Terdengar bunyi kaca jendela diketuk dari luar. Bukan, bukan diketuk, melainkan dilempari dengan kerikil.
Ari bernapas lega. Ia bergegas membuka jendela dan melongokkan kepalanya ke luar. Senyuman gugup dan cemas terulas di bibirnya kala melihat seseorang mendongak menatapnya dari halaman. Cahaya temaram dari lampu taman menyinari sisi wajahnya.
"Buruan!" Laki-laki di bawah sana memberi isyarat dengan menunjuk ke jam tangannya pertanda sebaiknya mereka bergegas.
Ari mengikatkan tali lebar yang terbuat dari robekan seprai yang disambung-sambung ke kaki tempat tidur. Hanya benda itu yang terpikirkan olehnya sebagai sarana untuk kabur, terinspirasi dari beberapa adegan film yang ditontonnya sebentar-sebentar. Ia tidak sempat memikirkan cara lain. Otaknya seolah buntu diajak berpikir.
Ia memastikan pintu kamarnya terkunci dengan baik. Dalam keremangan cahaya dari lampu tidur, ia menyambar tas kain berisikan sedikit uang dan beberapa dokumen penting, lalu menyampirkan tas tersebut ke bahunya.

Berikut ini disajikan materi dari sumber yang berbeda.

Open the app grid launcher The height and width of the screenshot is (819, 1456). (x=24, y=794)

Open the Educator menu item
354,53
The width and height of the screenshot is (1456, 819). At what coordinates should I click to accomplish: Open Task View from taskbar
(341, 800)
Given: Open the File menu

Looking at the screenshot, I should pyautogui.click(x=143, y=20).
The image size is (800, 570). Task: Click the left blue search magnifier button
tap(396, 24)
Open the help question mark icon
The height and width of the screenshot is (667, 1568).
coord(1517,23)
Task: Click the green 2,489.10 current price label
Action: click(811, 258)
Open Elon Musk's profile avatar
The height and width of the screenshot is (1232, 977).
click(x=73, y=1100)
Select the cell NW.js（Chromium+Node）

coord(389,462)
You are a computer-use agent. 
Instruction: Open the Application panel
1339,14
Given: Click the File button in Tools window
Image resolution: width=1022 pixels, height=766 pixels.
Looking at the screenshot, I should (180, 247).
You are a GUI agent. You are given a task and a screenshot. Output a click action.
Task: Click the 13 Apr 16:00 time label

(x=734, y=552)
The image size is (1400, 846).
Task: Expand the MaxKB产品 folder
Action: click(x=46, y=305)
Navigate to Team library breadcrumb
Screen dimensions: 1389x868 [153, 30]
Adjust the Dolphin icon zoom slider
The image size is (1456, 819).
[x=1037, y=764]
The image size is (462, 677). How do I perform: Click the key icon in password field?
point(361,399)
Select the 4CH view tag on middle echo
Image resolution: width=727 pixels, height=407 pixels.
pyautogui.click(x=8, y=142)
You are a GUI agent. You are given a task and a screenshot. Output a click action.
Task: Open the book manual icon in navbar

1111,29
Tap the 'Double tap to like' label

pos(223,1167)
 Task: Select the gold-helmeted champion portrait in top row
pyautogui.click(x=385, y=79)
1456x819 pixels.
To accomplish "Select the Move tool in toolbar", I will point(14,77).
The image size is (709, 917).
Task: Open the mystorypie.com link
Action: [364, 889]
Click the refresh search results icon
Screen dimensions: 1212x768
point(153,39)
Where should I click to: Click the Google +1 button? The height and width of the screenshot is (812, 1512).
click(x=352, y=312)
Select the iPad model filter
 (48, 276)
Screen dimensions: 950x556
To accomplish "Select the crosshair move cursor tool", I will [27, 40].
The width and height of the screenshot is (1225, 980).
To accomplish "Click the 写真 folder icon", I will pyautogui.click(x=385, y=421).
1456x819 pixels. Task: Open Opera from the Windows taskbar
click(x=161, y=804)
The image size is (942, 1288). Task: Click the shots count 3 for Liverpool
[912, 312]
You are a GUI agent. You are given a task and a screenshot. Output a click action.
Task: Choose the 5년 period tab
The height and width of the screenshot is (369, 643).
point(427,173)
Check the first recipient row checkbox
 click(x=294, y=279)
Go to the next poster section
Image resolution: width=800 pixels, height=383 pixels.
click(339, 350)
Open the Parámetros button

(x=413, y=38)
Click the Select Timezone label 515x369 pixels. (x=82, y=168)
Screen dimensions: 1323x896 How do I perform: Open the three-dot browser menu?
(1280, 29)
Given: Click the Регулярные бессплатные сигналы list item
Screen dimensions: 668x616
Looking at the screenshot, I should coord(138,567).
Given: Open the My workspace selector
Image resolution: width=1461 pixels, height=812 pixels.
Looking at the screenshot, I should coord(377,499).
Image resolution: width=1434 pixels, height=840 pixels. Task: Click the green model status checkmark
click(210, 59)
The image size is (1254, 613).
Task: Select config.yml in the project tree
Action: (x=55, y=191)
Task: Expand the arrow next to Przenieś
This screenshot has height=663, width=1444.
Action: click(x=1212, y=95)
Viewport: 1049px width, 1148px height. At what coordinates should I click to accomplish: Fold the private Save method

Untung saja, Donny, teman dekatnya semasa SMA mau bekerja sama. Laki-laki itu meminjam mobil butut milik orang tuanya yang Ari lihat telah terparkir di bawah pohon mangga, di depan rumah tetangganya.
Dengan tungkai menggigil ia menuruni jalinan seprai tersebut. Tangannya sampai kebas berpegangan. Wajahnya pias dan napasnya memburu ketakutan. Jantungnya bertalu-talu. Bila rencananya malam ini ketahuan, maka hidupnya selesai sudah. Sebotol racun sianida yang telah ia siapkan adalah pilihan terakhir yang ia punya.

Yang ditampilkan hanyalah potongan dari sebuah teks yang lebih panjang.